The ‘dplyr’ R package
Over the years, a large number of data scientists have made significant extensions to R to help make it easier to use for applied researchers. At the forefront of this is a large suite of R packages developed primarily by Hadley Wickham, which now go by the name ‘tidyverse’. Because Hadley Wickham now works for the company behind RStudio, this RStudio has very nice integration with these packages and vice versa.

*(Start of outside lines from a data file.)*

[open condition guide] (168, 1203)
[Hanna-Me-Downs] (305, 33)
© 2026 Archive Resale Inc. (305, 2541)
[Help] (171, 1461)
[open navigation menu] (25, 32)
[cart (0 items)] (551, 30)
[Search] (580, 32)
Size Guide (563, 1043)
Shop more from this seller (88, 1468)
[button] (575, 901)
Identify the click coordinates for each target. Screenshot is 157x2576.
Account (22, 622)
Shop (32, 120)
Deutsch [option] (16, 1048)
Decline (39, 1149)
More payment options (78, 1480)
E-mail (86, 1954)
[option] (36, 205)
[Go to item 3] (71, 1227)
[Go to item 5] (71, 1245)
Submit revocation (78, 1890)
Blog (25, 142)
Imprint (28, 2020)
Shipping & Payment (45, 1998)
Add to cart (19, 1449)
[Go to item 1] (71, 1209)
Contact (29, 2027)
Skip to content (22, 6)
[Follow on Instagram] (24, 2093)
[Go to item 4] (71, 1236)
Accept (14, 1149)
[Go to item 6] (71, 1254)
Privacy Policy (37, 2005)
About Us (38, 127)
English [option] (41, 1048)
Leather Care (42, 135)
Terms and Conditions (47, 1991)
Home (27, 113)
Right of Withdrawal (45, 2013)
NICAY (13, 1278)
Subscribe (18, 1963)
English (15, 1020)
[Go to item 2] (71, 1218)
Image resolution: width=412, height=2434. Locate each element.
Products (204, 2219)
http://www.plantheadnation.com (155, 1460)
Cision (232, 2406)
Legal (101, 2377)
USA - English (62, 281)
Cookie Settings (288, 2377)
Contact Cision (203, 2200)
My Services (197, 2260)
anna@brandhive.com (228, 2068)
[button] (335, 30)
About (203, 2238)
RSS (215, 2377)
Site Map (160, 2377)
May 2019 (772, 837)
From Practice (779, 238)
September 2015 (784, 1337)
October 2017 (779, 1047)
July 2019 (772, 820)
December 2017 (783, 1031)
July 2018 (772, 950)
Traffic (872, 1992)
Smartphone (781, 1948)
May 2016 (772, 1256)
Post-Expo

In this section, I focus on the package ‘dplyr’, which provides powerful tools for manipulating data frames. Processing data frames to prep data for analyses can be a time-consuming and complicated process, resulting in dense code. The package ‘dplyr’ can make this code much more readible, via intuitive function names and a special operator, ‘%>%’ (the pipe operator), which enables stringing together several function calls in an interptable way.
The ‘dplyr’ package provides tools to for common data manipulation operations, including selecting specific columns, filtering and arranging rows, and renaming variables, among others. There are many online resources for learning how to use ‘dplyr’, such as this vignette.
Table of contents
- Prerequisites
- The pipe operator
- Basic functions for manipulating data frames
- Selecting columns via select()
- Filtering rows via filter()
- Reordering rows via arrange()
- Adding new columns via mutate()
1. Prerequisites
Below, I describe how to install and load ‘dplyr’, as well as how to get the data used as the running example in this section.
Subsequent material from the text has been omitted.